Мы понимали и пытались изо всех сил. Но Ыкл расстраивался наблюдая очередную реакцию и часто сдавался раньше, чем, как мне казалось, сдавалась бы я. Ей уже исполнился год, а воз был там же, где и раньше. Мне казалось, что от одной капли до нормального приема пищи всего один шаг, но этот шаг оказался очень длинным и никак не хотел проходить. Она соглашалась слизывать с пальца по капле -- практически чего угодно, но дальше этого дело не шло. Ыкл доставал ее из стула, возвращал на ковер и приходил понурый -- я не могу ее больше мучить, не могу. Подожди полчаса, -- вздыхал он, -- и накорми ее. Я вздыхала, терпеливо ждала полчаса и шла кормить.

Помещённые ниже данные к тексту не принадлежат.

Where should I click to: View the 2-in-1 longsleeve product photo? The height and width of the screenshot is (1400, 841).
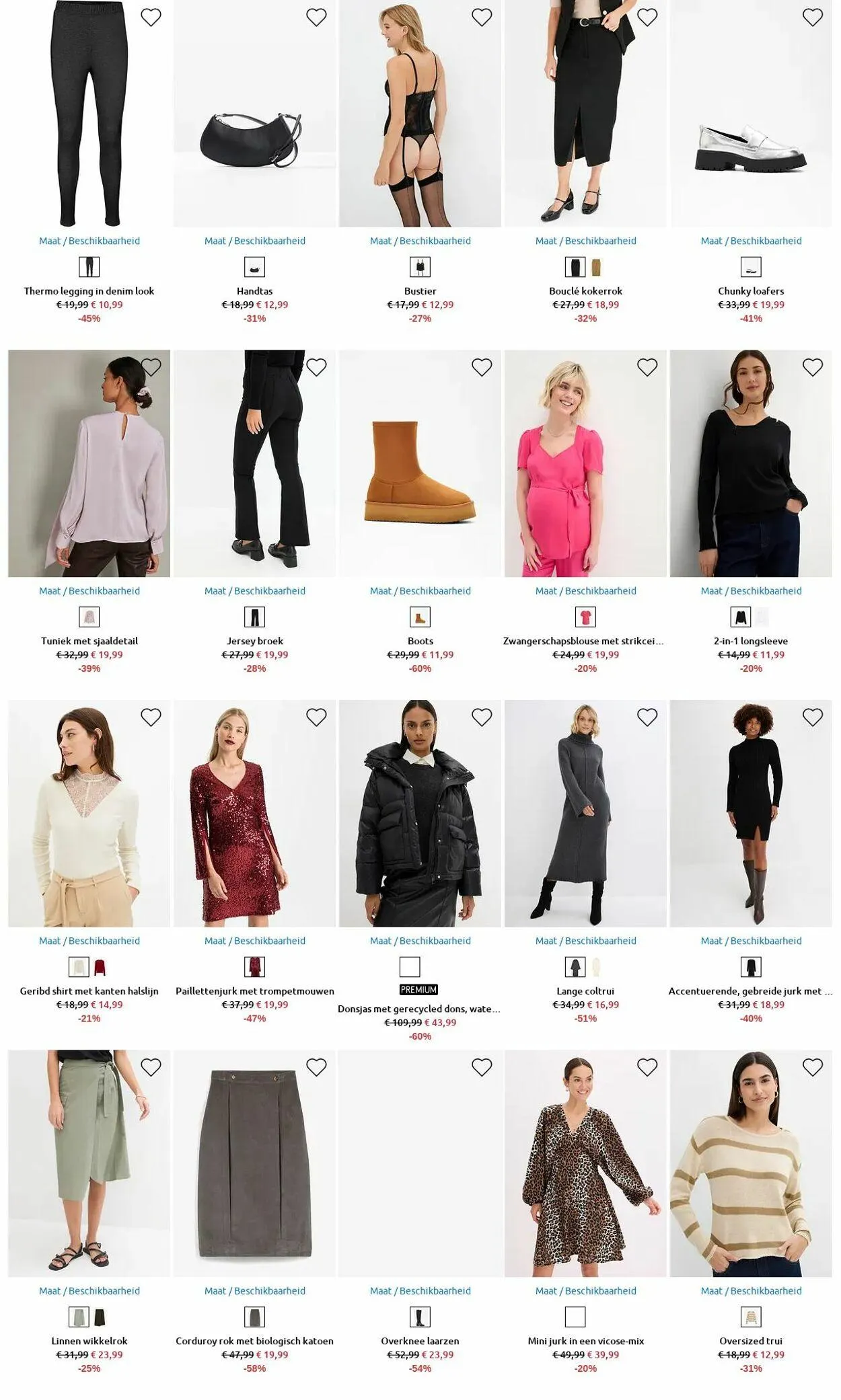pos(751,463)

В какой-то момент я начала давать ей поливитамины -- эти пять миллилитров перед кормлением, из шприца, прямо в рот, она принимала с удовольствием. Я хотела было пытаться так же давать еду, но консультант твердо советовала этого не делать. Ей уже год, -- убеждала она меня, -- ей надо научиться есть, ей надо понимать, что она ест, надо знать, что это процесс, в котором она является самым важным участником. Когда речь идет о еде, -- объясняла она нам, -- есть четыре важных вопроса: что, сколько, когда и где. В обычной ситуации три из них находятся под контролем взрослого: что, когда и где, и только один, понимаете, -- смотрела она на нас участливо, -- только один контролирует ребенок -- сколько. У вас же, -- продолжала она мягко, -- она контролирует три из четырех: что, сколько и когда. Вам нужно этот контроль у нее отобрать: мягко, не насилуя, но, тем не менее, отобрать. Пока она контролирует практически всё, -- вздыхала она, -- ничего никуда не сдвинется.

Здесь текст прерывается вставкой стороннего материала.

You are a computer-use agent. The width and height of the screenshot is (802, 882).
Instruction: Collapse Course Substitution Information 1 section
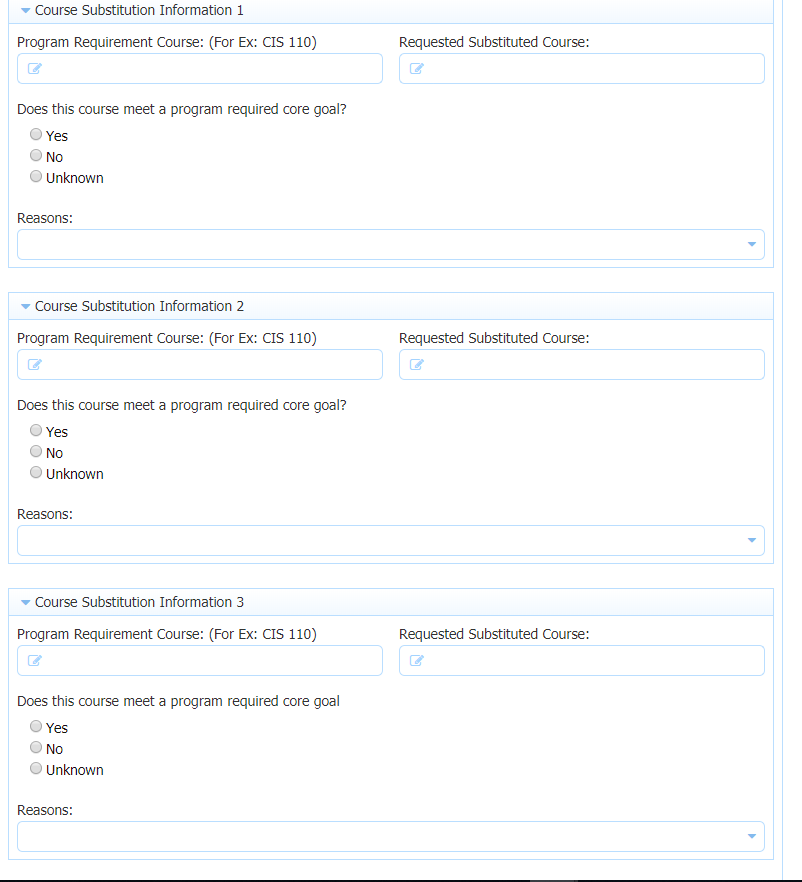[25, 11]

Я решила попробовать давать йогурт. Я купила кислые йогурты, памятую о том, что сладкое в последнюю очередь, я окунала палец в йогурт и предлагала ей попробовать. Я объясняла что у меня на пальце, я понарошку облизывала палец и возвращала обратно к ее губам. Я пристально следила за реакцией. С самого рождения она никогда не выражала недовольство криком, никогда. Когда ей становилось плохо или неуютно, она отдалялась, начинала сосать пальцы и сидела тихо как самая тихая мышка. В садике поражались -- какая она у вас тихая и спокойная, все дети кричат и плачут, а она всегда всем довольна. Тогда, очень давно, я им объяснила, что она не плачет, когда ей неуютно, но только грустно сосет пальцы и молчит. Напротив, объясняла я им, если она вдруг молчит, это и значит, что она очень, крайне расстроена, а если к тому же, -- широко раскрывала я глаза, -- сосет пальцы, то это означает, что дело швах, просто швах. Я была рада что они прислушались и начали чутко следить за тем когда она замолкает.
Именно за этим я пристально наблюдала когда пыталась кормить. Если я видела, что она поднимает руку, что намеревается начать сосать пальцы и замолчать, я немедленно прекращала. Я балансировала словно гимнаст на проволоке -- то приближая палец, то удаляя, постоянно следя за реакцией. Я помнила самое важное правило -- что бы ни было, она должна всё это время быть в хорошем настроении, ей должен нравиться процесс, обязательно должен.
Тем временем нам, наконец, пришло приглашение в клинику кормления. Мы ждали его почти три месяца и сейчас, когда оно пришло, я нетерпеливо вскрыла конверт -- нам назначили очередь на середину сентября. Я вздохнула -- это когда-то так далеко, что я даже не знаю что в этом прекрасном далёко вообще будет.